Dou absoluto direito de cada um ser o que escolher para si.
Observando o comportamento humano pude criar para mim uma maneira de viver própria, acredito, sendo que encontrei tantas pessoas contrárias que se tornaram inimigas por não concordar com minha visão da realidade. Quando digo realidade me refiro aquela que consegui enxergar depois de muita observação e experiências pela vida. Claro que tentei me encaixar muitas vezes, até os 21 anos, sem sucesso efetivo no meu interior, foi quando, aproveitando um jantar em casa, com a família reunida, num 7 de setembro, comuniquei que: “já que eu não estou conseguindo agradar nem vocês e nem a mim, de hoje em diante vou viver como acho correto para o meu ser, quem não gostar por favor vá pra pqp...”. Houve silêncio, me levantei e saí pela segunda vez de casa. (aos 18 anos pela primeira vez).

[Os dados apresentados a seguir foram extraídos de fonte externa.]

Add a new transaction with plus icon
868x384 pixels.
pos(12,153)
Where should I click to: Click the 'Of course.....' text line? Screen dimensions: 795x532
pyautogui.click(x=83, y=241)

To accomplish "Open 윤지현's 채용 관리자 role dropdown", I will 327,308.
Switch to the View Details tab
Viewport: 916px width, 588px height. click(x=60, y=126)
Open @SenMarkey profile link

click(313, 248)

Enfim, depois dessa “Torre” destruída, agora eu precisava me reconstruir enquanto pessoa e enquanto mulher.
Dá para imaginar como foi isso no ano de 1978, em São Paulo, numa sociedade recheada de preconceitos contra TUDO que fugisse dos padrões pré-estabelecidos, que considerava o mundo gay à margem da sociedade, considerados marginais, putas, travestis e drogados. Salvo os artistas, que eram convidados pela sociedade para serem chacota pública, ou usados nos bastidores pelos perversos para exercerem suas taras clandestinamente.
Com nojo de tudo isso, nunca me encaixei em nenhuma “categorização” social ou gueto que oferecesse conforto de estar em um ambiente, mesmo que apenas momentaneamente, porque até no meio gay encontrei discriminação.

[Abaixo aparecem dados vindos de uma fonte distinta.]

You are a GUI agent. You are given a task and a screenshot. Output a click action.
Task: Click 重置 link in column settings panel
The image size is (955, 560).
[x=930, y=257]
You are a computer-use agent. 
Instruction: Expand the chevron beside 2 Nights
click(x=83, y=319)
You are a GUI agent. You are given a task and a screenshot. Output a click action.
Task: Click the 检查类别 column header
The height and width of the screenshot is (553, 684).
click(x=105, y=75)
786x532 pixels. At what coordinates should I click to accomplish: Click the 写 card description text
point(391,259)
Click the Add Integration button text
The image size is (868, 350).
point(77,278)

Sempre fui criticada por buscar cirurgia, “pára viado de querer ser mulher” por aqueles que frequentavam a noite comigo.
Frequentei a noite por 10 anos assiduamente (até o AVC de minha mãe) e mais 10 anos esporadicamente para poder ter um ambiente onde pudesse dançar e me vestir como me agradasse, mas o preço dessa liberdade era alto, saía de um ambiente hostil para encontrar conforto com meus pares, mas isso não acontecia também. Nesses 20 anos que frequentei o mundo gay não consegui trazer um amigo sequer que comungasse com minhas ideias.
Mas a vida dá voltas e aos 24 anos minha mãe teve um AVC, eu escolhi não expô-la a uma pessoa estranha que cuidasse da sua intimidade e nem estivesse na intimidade da nossa casa. Por um ano e meio me dediquei a essa tarefa, não porque me sentisse devedora do que havia feito por mim, (fui eleita a ovelha negra desde que nasci) mas sim pelo que vi realizando para todos a sua volta desde que vim ao mundo.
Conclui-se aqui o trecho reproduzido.